Posted in Biographical, The Universe and Stuff with tags , , , , on July 1, 2013 by telescoper

One of the more pleasant jobs I have to do these days is to congratulate staff in the School of Mathematical and Physical Sciences at the University of Sussex when they get promoted, whether it be to Senior Lecturer, Reader or Professor. There has been quite a crop of promotions at all levels in the School recently, owing to the excellent contributions made by so many people to teaching, research and other aspects of the work we do.

One of the successful promotion candidates in the latest round was the Head of our Experimental Particle Physics group, Antonella de Santo, whose promotion to Professor of Physics makes her the first ever female Professor of Physics at the University of Sussex. I’m rather embarrassed to admit that, actually, as the University has existed for 51 years, but at least I can say better late then never!

Anyway, Antonella’s well-deserved success prompted me to look into the statistics of female physics & astronomy professors. I’ve already posted about how the proportion of female undergraduates studying physics as been stuck at around the 20% mark for a decade despite strenuous efforts to widen participation. A recent (2012) study by the Institute of Physics contains a wealth of statistical information about staff in Physics departments, which I encourage people to read if they’re interested in the overall issue with equality and diversity in physics. Here I’ll just pull out the figure (based on a 2010 survey) that out of a total of 650 Professors of Physics (and/or Astronomy) in the UK, just 5.5% were female. At that date about 20 physics departments had no female professors at all; that would have included Sussex, of course.

■ Entries provided ■
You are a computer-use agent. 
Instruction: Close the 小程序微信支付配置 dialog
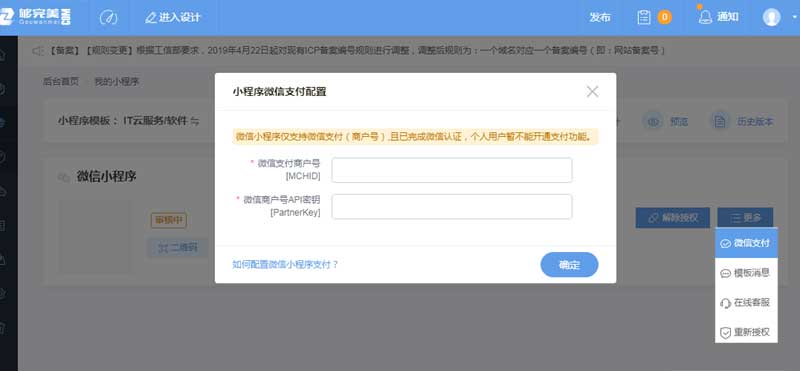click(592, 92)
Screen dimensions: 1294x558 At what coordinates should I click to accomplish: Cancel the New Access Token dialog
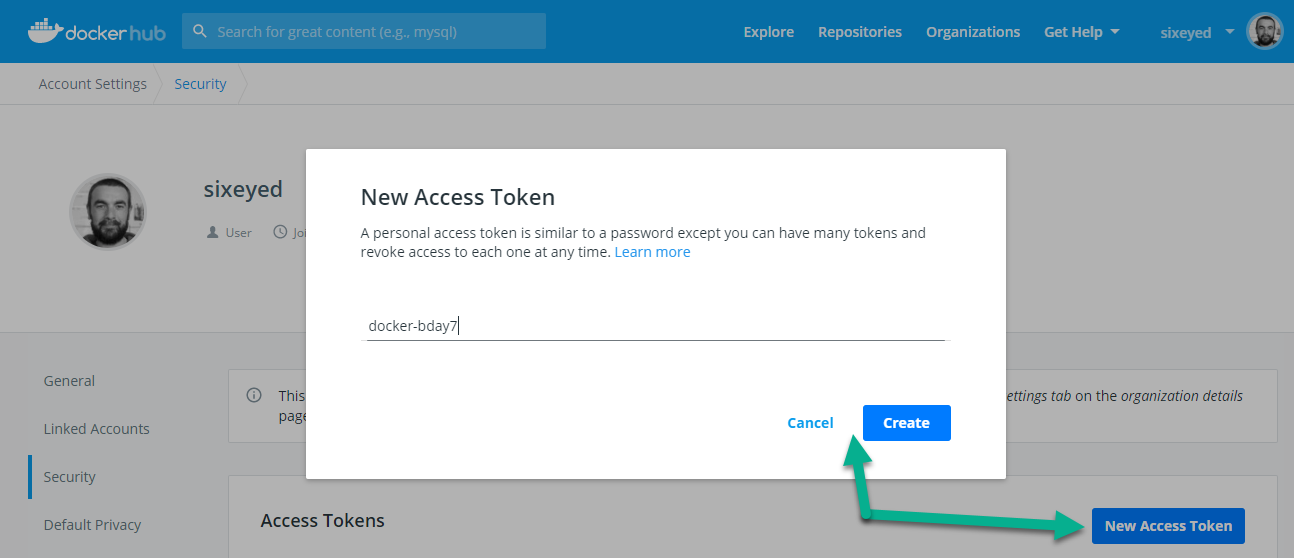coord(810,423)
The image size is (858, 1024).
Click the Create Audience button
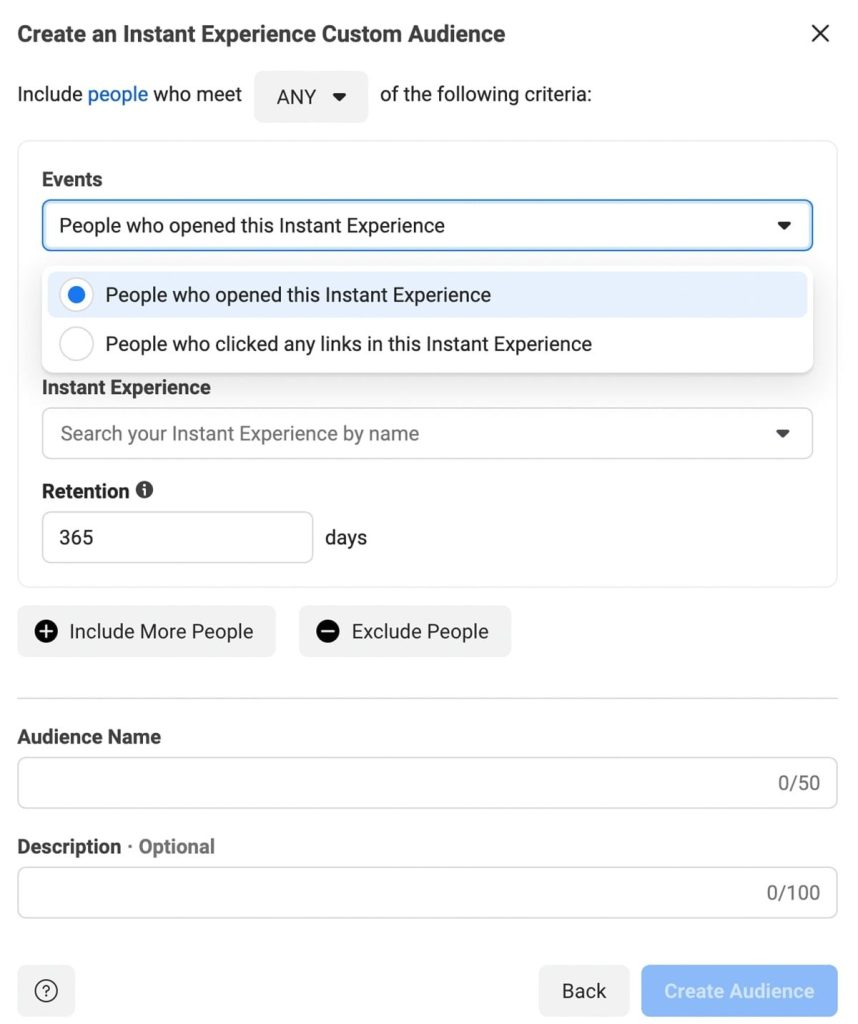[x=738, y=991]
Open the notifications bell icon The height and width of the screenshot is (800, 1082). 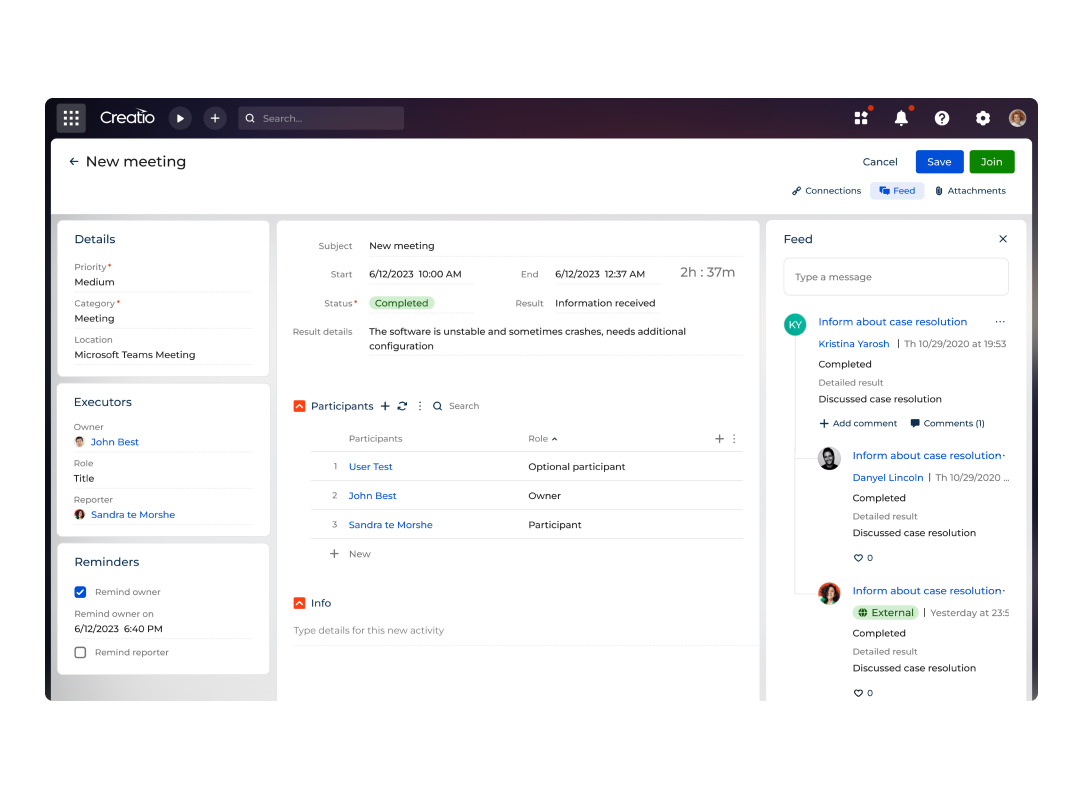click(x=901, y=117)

■ List of tasks ■
1. Retype the passage of the post on female physics professors starting with "One of the more" and going on through "late then never!".
2. Write the next part of the post on female physics professors, picking up after its last sentence.

■ Answers for the exercise ■
1.
One of the more pleasant jobs I have to do these days is to congratulate staff in the School of Mathematical and Physical Sciences at the University of Sussex when they get promoted, whether it be to Senior Lecturer, Reader or Professor. There has been quite a crop of promotions at all levels in the School recently, owing to the excellent contributions made by so many people to teaching, research and other aspects of the work we do.

One of the successful promotion candidates in the latest round was the Head of our Experimental Particle Physics group, Antonella de Santo, whose promotion to Professor of Physics makes her the first ever female Professor of Physics at the University of Sussex. I’m rather embarrassed to admit that, actually, as the University has existed for 51 years, but at least I can say better late then never!

2.
Another University, Liverpool, also recently appointed its first female Professor of Physics in the person of Tara Shears, another particle physicist. The current  Head of the  Department of Physics at Imperial Collge is Joanna Haigh, (who I thought was the first to occupy such a position until corrected by the comment below) so there are signs that career prospects are improving for female physicists, but progress is painfully slow. The first ever female Professor of Physics in the United Kingdom was Daphne Jackson, a nuclear physicist, who took up her Chair at the University of Surrey way back in 1971. It’s interesting to note that when Daphne Jackson studied physics as an undergraduate at Imperial College she was one of only two women among the 88 undergraduates in her year.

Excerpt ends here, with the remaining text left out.